Hitachi is rolling out a new line of drives this week for DVRs. The CinemaStar hard drives have been tweaked to run more quietly than their desktop counterparts, the company said.

The drive industry, however, has lost some of its luster for music players. Hardware makers began inserting microdrives into music players in 2003, and their popularity zoomed after Apple Computer put one inside its iPod Mini in 2004. It was a watershed application--drivemakers have been looking for a high-volume application for microdrives since IBM (which sold its drive division to Hitachi in 2002) invented them in 1999.

The honeymoon was short-lived. Apple released the iPod Nano in 2005. It relies on flash memory, which is more expensive but faster than microdrives. Microdrives have landed inside some phones and video cameras, but mostly only in high-end models.

"The microdrive is tough right now," Healy said. "Flash has certainly come in and affected that business."

Increasing the diameter size would expand storage so that the 1.3-inch drives could be used in video players. Currently, one-inch microdrives max out at 8GB (too small for conveniently storing lots of video), while 1.8-inch drives can pack in 80GB. A 1.3-inch drive would provide storage somewhere in between and conceivably provide it as a far lower cost than flash memory.

"You'd have more space on the platter, but it all depends on what the customer base says," said Rob Plait, the director of global consumer electronics marketing at Seagate Technology. "The disk drive industry has been talking about the technology for a few months."

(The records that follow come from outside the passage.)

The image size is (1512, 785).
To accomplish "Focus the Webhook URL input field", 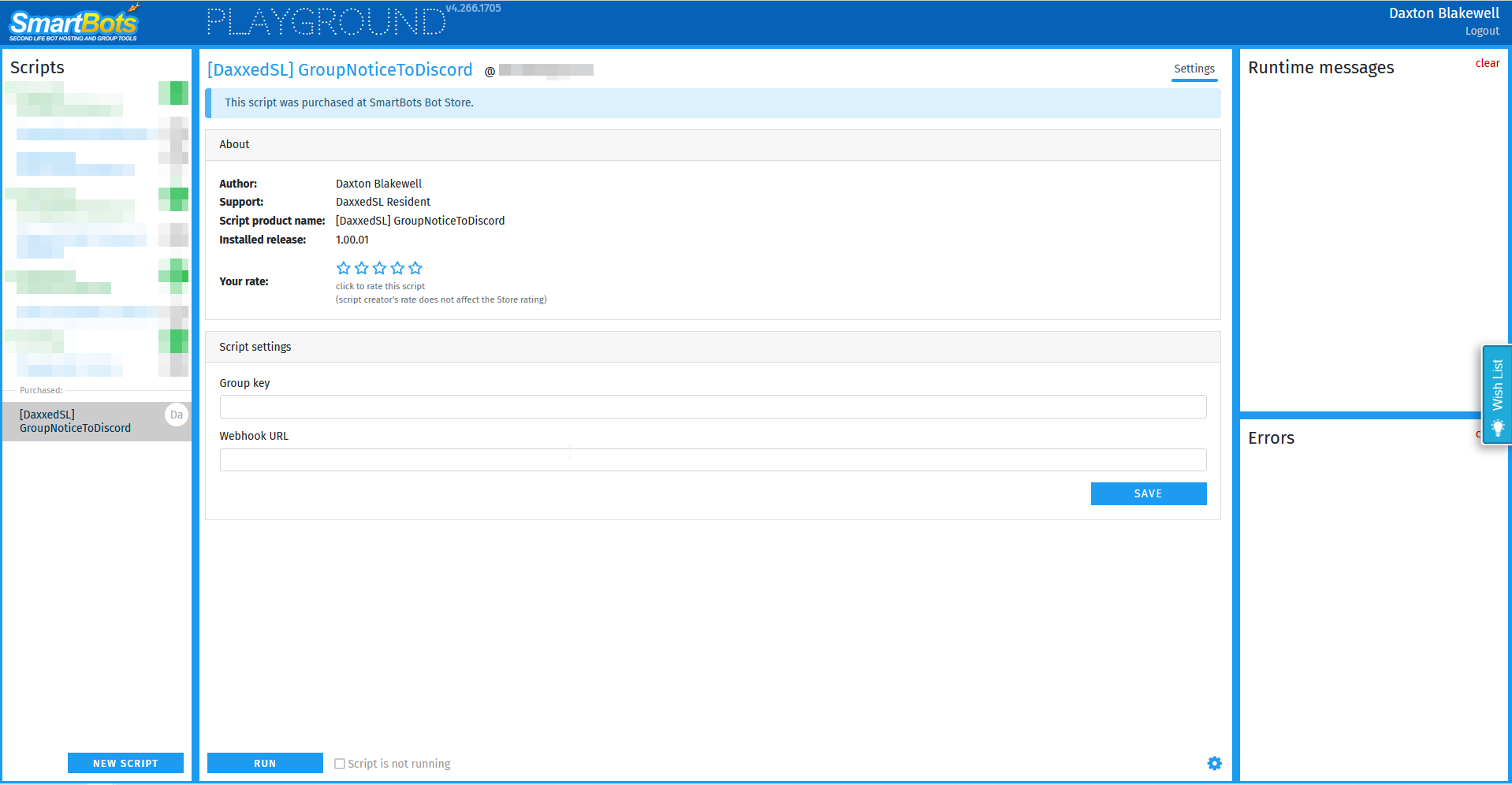I will [713, 459].
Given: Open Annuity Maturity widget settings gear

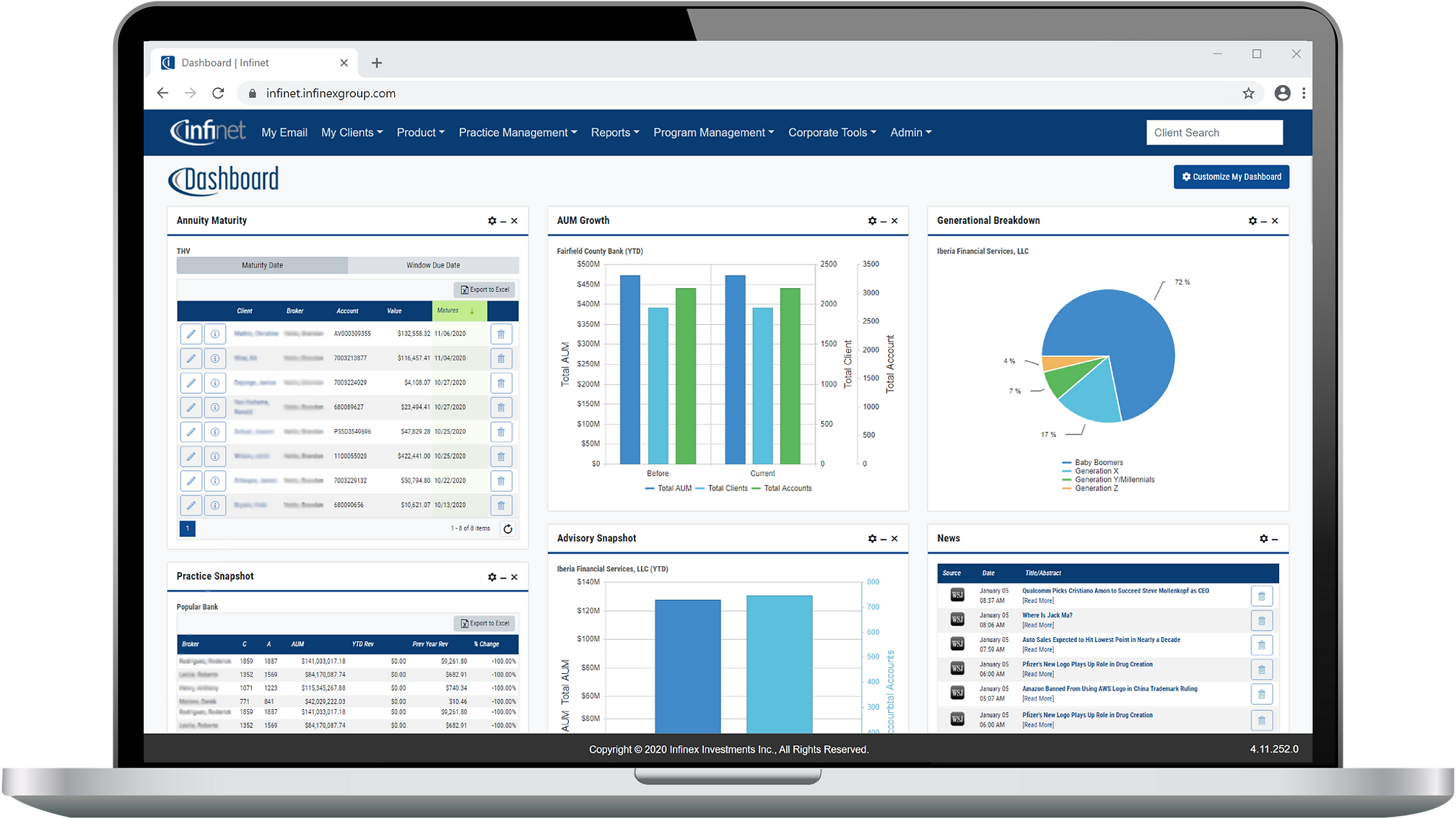Looking at the screenshot, I should pos(492,221).
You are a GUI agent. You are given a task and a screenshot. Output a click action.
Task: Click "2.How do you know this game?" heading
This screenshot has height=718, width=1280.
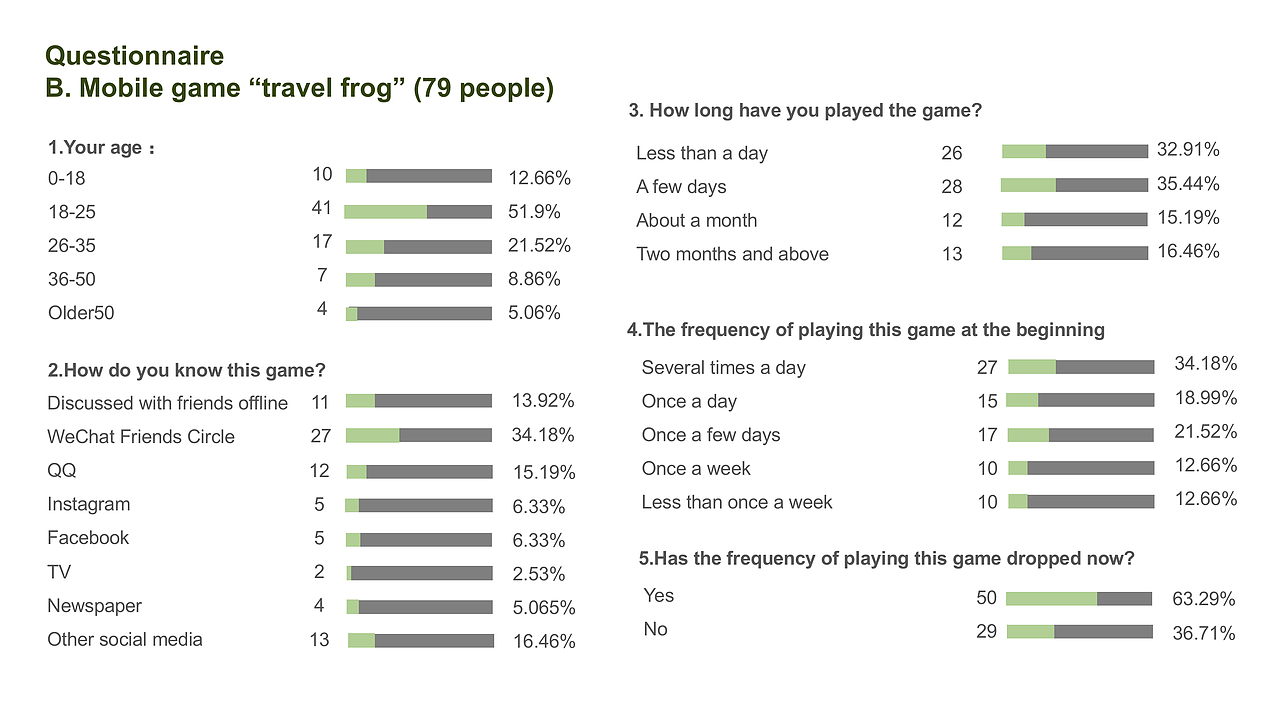click(186, 371)
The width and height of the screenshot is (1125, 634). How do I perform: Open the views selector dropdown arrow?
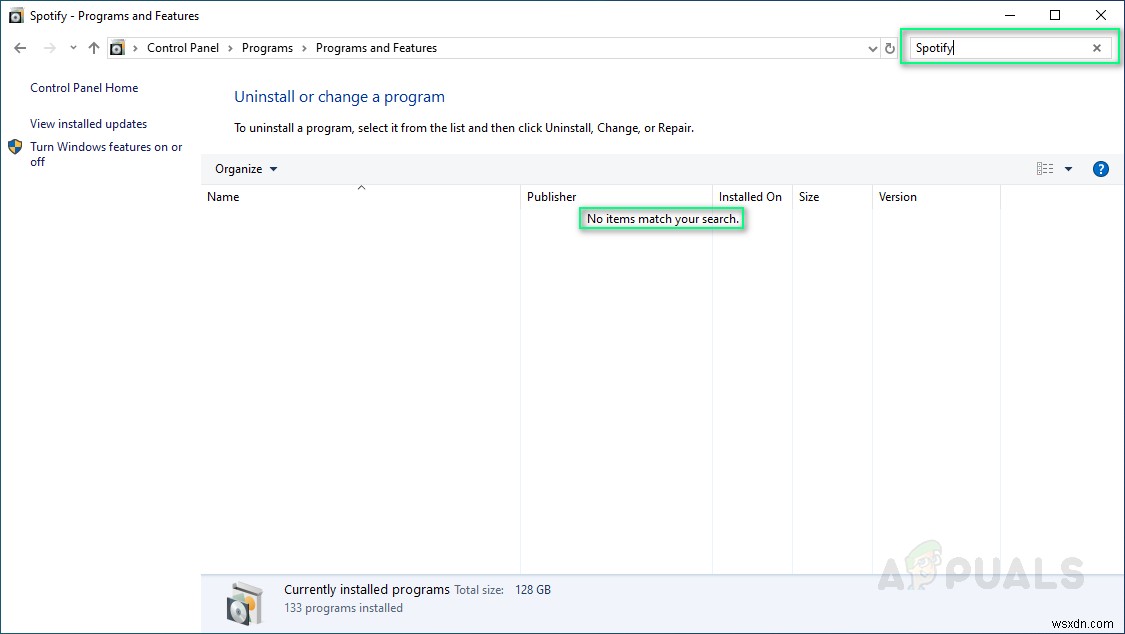[1068, 168]
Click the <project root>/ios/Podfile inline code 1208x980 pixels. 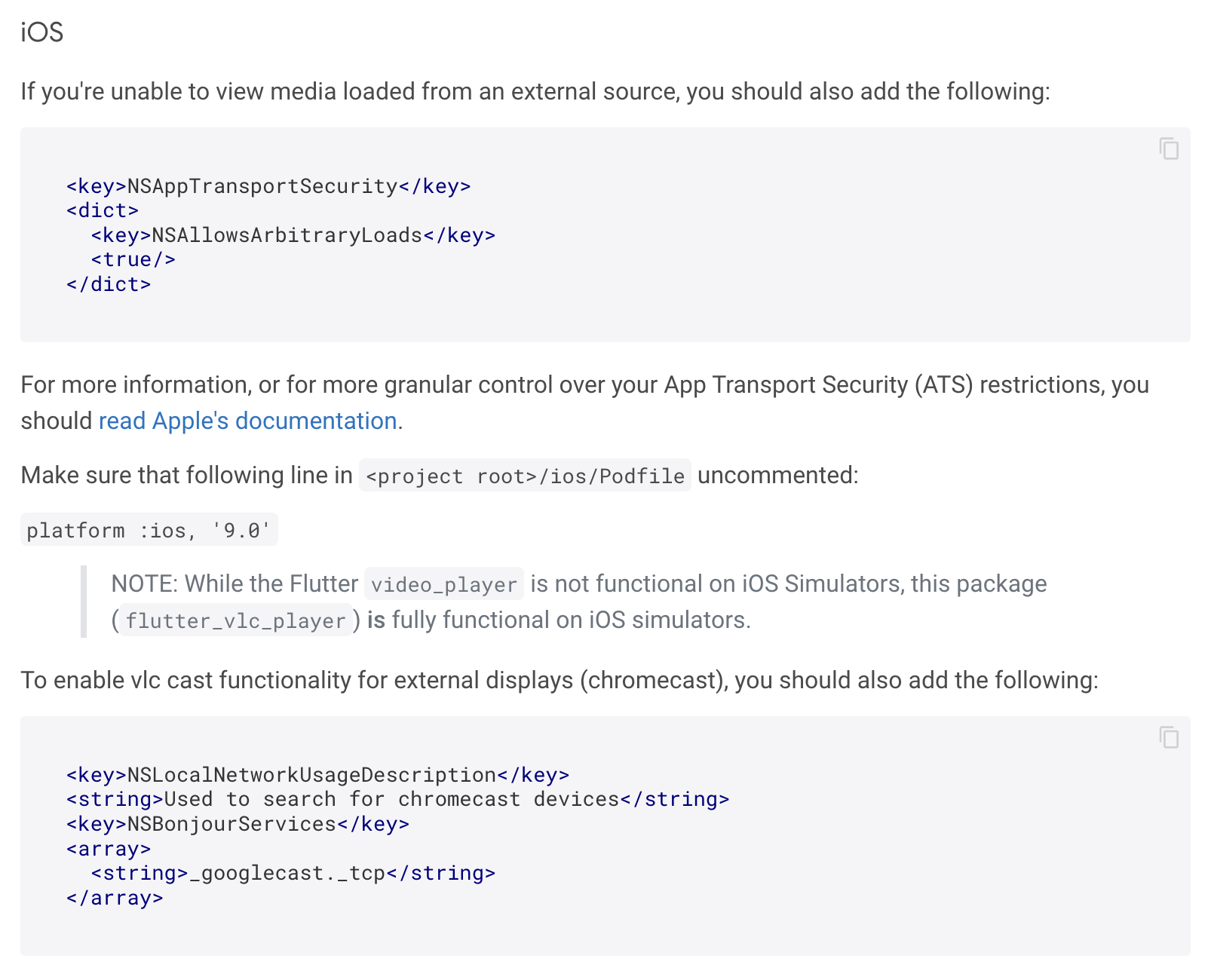click(x=525, y=476)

Donovan at TrendFocus warned, however, that getting the cellular companies to accept these drives could be an uphill battle. The 1.3-inch drives could easily fit inside a cell phone, but a phonemaker may not believe that their customers want that much storage.

Drivemakers have ruled out shrinking the size of drives. That would raise the cost and reduce storage size, making it even harder to compete against flash.

Hard-drive capacity, Donovan added, continues to grow about 40 percent annually, thus doubling hard-drive capacity every two years. In the late '90s, drive capacity had doubled annually.

CinemaStar turn
When it comes to its new line of drives, Hitachi says slower is better.

The CinemaStar drives are essentially DeskStar drives--Hitachi's PC line--tweaked to run more quietly, Healy said. The seek function, when the drive is looking for data, runs slower than on desktop drives. This allows the platters to spin at a lower rate and reduce noise; consumers, however, don't experience a drop in performance--or video-flicker--because it is easier for the drive to find the next scene in a movie than it is for it to find other types of data.

"You are reading long block lines, so you can slow down," Healy said. "We've developed algorithms so you can run the drive differently."

The drive head also moves off the surface of the drive platters as much as possible to reduce aerodynamic resistance on the head. That resistance is generated by the spinning platters, another source of noise.

In the future, Hitachi may try to take out some of the air inside the drive chassis and replace it with a different gas to further reduce aerodynamic resistance, Healy added.

The CinemaStar drives, which sport a 3.5-inch diameter platter, range in capacity from 80GB to 500GB. They will be sold to consumer electronics manufacturers and PC makers.